#### [What is required]
Give back the lines of the records exactly, starting at the first and ending at the one with "The height and width of the screenshot is (600, 695).".

(Extracted records)

● ● ● ● ● ● ●

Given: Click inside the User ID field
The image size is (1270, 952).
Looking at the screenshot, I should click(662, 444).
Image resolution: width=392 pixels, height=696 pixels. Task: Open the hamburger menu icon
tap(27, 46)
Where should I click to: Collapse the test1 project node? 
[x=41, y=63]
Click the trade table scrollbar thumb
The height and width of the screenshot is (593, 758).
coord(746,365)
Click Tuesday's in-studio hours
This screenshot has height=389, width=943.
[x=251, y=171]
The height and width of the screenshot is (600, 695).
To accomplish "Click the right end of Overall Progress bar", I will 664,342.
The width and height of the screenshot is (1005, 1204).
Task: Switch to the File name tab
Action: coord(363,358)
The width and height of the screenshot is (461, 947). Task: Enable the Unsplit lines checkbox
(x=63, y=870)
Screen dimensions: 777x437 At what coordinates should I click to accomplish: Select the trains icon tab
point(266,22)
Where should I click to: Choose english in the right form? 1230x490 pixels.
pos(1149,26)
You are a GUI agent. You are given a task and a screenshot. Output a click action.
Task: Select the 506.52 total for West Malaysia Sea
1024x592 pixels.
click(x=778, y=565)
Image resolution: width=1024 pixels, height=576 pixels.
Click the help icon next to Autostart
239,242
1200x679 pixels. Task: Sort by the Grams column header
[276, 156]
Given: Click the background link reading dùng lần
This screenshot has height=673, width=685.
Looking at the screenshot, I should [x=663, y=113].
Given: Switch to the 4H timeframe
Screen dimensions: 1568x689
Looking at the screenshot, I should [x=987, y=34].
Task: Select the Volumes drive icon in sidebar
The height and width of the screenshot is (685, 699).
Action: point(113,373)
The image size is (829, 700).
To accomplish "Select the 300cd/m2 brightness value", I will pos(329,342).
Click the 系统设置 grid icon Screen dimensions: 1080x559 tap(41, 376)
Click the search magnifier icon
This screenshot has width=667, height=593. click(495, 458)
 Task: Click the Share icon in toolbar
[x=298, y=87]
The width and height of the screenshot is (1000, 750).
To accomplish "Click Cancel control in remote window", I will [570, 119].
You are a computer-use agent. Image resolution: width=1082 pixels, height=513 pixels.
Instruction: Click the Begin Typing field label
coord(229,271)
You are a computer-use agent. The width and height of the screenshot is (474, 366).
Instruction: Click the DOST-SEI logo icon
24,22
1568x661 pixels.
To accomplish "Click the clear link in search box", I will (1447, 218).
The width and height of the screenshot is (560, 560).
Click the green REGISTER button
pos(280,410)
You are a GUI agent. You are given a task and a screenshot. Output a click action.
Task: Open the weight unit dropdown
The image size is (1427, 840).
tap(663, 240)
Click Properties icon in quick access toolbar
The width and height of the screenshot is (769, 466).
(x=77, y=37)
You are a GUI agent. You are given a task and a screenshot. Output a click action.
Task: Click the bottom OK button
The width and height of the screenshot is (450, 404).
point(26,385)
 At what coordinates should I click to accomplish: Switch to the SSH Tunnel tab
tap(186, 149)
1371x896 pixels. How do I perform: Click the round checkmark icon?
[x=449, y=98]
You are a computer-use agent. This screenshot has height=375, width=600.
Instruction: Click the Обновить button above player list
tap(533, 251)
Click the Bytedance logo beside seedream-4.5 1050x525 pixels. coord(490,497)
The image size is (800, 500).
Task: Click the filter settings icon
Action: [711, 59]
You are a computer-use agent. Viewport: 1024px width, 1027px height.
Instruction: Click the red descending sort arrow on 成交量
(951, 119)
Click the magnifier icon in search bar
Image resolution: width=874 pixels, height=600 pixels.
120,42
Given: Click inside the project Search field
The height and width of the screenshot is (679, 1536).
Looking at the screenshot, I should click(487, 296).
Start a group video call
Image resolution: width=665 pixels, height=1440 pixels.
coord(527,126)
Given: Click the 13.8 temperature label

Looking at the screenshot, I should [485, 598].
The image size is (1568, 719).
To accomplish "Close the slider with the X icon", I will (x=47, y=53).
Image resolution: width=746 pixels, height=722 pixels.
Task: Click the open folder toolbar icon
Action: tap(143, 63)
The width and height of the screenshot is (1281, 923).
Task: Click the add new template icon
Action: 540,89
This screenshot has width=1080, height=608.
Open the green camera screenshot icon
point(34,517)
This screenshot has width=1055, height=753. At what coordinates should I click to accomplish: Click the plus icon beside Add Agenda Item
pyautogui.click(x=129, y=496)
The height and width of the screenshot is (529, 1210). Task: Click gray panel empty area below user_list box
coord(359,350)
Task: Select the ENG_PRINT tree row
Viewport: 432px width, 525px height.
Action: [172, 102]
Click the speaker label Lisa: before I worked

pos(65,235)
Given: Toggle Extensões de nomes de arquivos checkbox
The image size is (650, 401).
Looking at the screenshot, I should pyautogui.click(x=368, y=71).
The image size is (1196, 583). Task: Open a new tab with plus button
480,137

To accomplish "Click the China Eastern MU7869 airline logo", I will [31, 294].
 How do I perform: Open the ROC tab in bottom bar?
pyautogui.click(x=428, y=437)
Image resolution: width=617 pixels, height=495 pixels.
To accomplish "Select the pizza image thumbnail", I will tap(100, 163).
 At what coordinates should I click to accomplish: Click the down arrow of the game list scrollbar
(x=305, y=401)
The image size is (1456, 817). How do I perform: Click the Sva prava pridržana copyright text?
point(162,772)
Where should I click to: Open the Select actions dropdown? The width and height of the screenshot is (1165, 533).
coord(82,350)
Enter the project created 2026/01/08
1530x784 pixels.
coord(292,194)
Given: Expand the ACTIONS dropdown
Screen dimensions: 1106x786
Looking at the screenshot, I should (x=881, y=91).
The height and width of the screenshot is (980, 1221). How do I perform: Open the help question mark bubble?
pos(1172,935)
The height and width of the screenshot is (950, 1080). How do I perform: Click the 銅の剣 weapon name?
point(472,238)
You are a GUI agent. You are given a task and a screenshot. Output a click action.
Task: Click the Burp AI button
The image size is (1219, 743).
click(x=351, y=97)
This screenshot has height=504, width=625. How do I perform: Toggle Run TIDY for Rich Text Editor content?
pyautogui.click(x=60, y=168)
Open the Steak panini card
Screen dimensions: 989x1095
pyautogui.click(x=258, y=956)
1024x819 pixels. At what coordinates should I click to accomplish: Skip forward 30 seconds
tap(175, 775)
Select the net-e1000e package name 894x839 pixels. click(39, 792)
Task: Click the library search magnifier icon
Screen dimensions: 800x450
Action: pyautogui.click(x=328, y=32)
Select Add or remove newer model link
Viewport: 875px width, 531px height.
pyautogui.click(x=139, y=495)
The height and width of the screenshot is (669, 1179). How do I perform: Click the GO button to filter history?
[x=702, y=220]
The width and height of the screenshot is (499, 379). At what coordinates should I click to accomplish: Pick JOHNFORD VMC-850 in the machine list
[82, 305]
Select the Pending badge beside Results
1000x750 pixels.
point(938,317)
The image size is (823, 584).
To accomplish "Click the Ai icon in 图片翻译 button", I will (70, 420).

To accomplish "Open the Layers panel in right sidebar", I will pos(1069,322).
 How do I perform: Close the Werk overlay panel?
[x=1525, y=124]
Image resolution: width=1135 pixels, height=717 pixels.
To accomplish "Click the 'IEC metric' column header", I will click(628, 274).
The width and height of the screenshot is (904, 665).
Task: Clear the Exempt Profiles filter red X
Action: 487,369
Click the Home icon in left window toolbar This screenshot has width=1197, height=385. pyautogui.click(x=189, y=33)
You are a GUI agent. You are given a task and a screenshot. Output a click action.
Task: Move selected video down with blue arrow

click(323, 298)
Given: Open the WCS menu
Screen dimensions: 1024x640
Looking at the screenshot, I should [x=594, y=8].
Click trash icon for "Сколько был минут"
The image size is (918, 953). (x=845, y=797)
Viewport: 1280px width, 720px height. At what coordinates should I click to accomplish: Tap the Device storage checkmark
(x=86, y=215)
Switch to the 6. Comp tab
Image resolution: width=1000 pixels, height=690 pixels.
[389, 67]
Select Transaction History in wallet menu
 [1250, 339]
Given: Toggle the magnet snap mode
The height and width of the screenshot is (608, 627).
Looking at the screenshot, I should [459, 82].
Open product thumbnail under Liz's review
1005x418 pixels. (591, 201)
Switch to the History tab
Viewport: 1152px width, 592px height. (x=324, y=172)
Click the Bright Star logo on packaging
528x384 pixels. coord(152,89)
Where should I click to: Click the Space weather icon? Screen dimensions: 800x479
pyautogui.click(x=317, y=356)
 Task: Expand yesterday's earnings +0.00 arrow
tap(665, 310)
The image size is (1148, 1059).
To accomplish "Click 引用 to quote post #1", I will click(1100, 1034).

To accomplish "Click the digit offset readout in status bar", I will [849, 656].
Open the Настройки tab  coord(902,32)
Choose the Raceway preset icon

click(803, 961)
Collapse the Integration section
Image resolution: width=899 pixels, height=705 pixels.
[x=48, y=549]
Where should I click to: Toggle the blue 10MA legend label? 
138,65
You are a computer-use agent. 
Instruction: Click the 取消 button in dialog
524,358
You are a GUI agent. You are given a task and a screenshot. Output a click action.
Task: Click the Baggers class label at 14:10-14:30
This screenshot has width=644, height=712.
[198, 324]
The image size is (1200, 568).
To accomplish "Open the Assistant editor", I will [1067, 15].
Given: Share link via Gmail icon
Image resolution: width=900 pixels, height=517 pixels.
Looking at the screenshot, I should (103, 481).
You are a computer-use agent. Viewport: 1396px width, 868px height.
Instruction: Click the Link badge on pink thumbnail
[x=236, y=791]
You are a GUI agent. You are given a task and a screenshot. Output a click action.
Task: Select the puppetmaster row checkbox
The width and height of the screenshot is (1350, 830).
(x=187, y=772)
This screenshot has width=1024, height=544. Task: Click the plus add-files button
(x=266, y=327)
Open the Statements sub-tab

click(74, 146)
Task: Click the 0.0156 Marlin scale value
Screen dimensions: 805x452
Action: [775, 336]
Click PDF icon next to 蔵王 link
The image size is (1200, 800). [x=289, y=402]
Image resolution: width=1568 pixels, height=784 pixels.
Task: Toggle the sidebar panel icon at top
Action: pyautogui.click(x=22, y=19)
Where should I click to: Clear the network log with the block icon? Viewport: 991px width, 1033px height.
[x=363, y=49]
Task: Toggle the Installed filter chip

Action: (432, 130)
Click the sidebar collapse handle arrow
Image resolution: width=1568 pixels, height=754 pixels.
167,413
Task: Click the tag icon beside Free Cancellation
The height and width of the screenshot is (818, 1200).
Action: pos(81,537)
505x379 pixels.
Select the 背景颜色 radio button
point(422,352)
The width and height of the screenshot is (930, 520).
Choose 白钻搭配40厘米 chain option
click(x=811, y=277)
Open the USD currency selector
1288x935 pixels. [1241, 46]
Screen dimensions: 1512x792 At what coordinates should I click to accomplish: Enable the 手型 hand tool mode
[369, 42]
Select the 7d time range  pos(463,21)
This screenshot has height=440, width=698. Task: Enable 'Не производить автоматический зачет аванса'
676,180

● ● ● ● ● ● ●

#### [Your solution]
Given: Click inside the User ID field
The image size is (1270, 952).
Looking at the screenshot, I should click(662, 444).
Image resolution: width=392 pixels, height=696 pixels. Task: Open the hamburger menu icon
tap(27, 46)
Where should I click to: Collapse the test1 project node? 
[x=41, y=63]
Click the trade table scrollbar thumb
The height and width of the screenshot is (593, 758).
coord(746,365)
Click Tuesday's in-studio hours
This screenshot has height=389, width=943.
[x=251, y=171]
The height and width of the screenshot is (600, 695).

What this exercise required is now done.